[[ Exercise material open ]]
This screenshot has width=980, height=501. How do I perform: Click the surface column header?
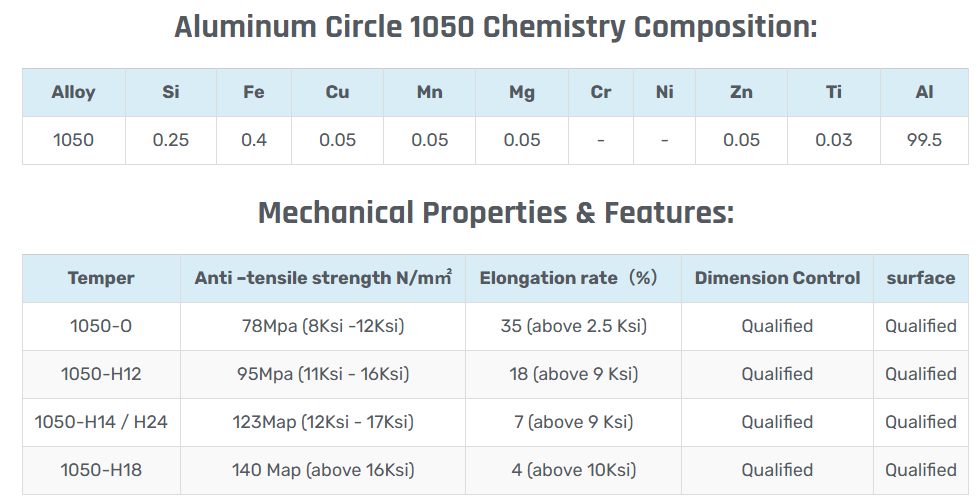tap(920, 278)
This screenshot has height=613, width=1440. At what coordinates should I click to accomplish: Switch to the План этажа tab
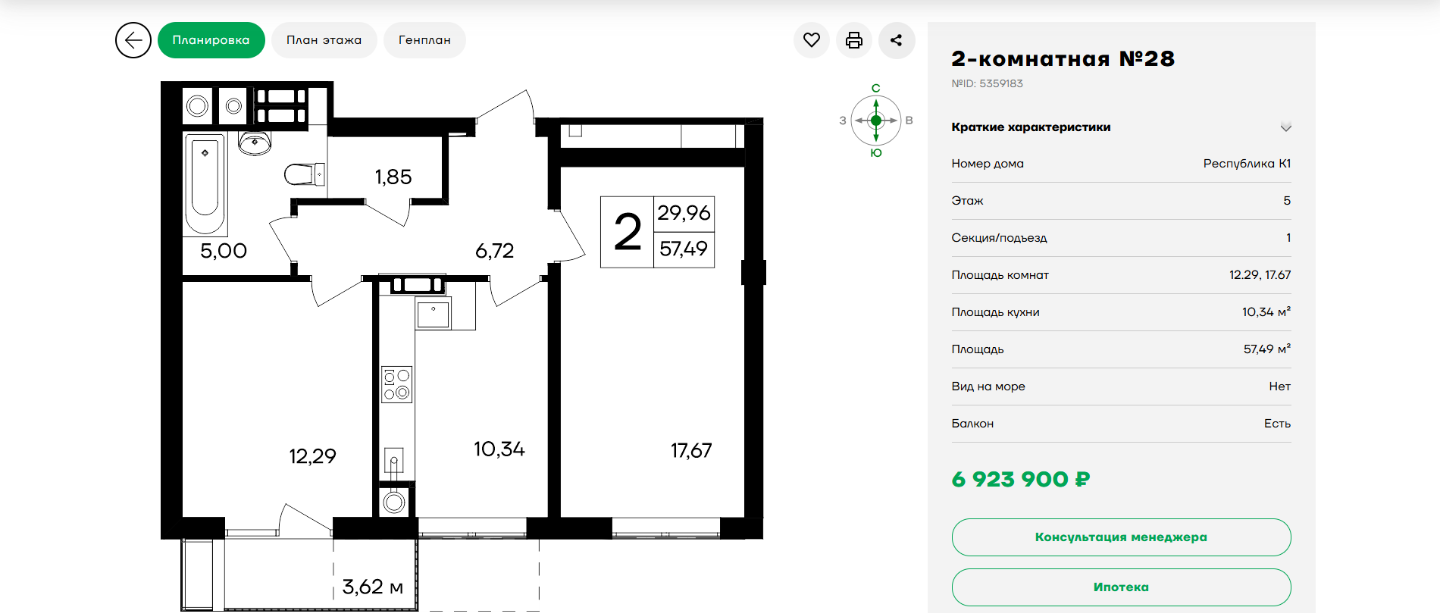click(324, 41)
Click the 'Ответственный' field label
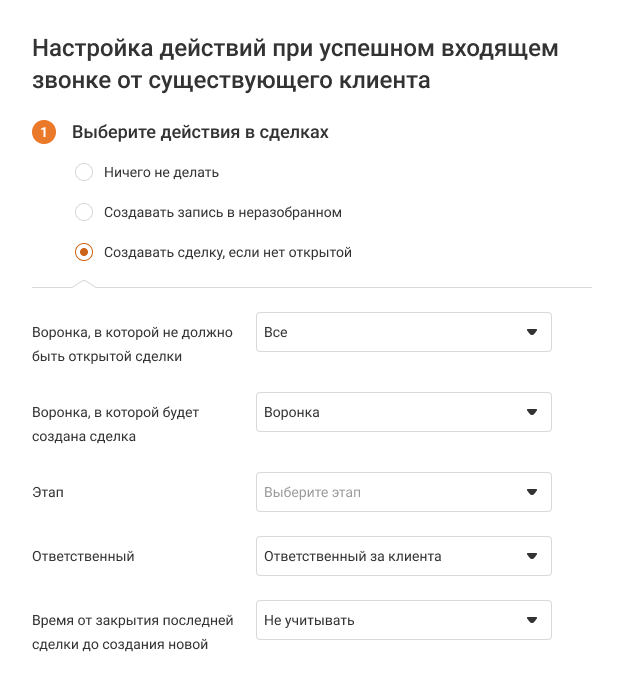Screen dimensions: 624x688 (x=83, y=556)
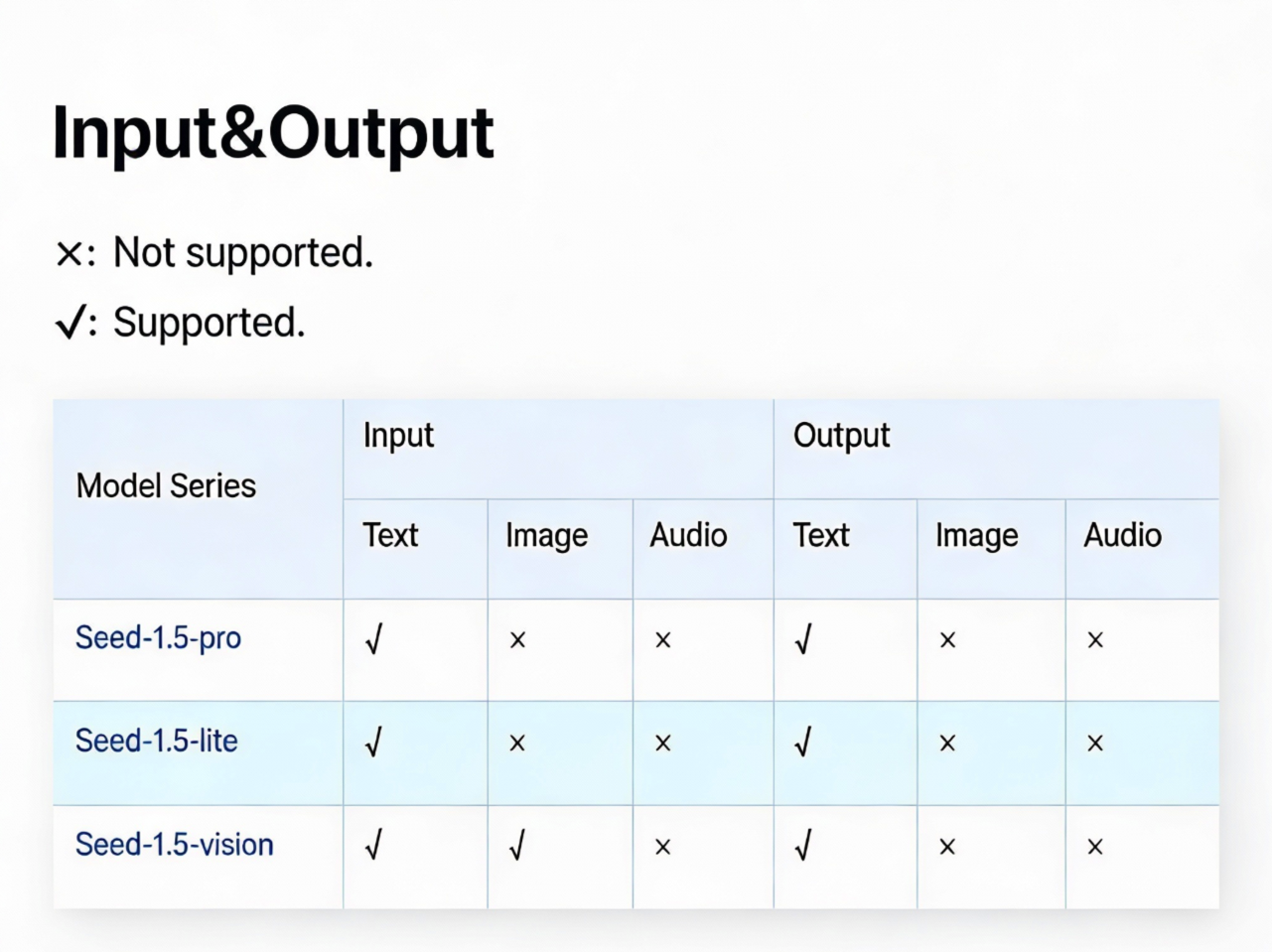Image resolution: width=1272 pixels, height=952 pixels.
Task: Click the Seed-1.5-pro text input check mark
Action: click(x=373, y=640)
[[ Exercise material closed ]]
What you are asked to do ▸ All of the data is to be reproduced exactly, with the pictures left out.

Expected output ▸
This screenshot has width=980, height=501. How do I perform: Click the surface column header?
tap(920, 278)
This screenshot has height=613, width=1440. At what coordinates should I click to accomplish: Switch to the План этажа tab
click(324, 41)
Click the 'Ответственный' field label
Screen dimensions: 624x688 (x=83, y=556)
Image resolution: width=1272 pixels, height=952 pixels.
Task: Click the Seed-1.5-pro text input check mark
Action: click(x=373, y=640)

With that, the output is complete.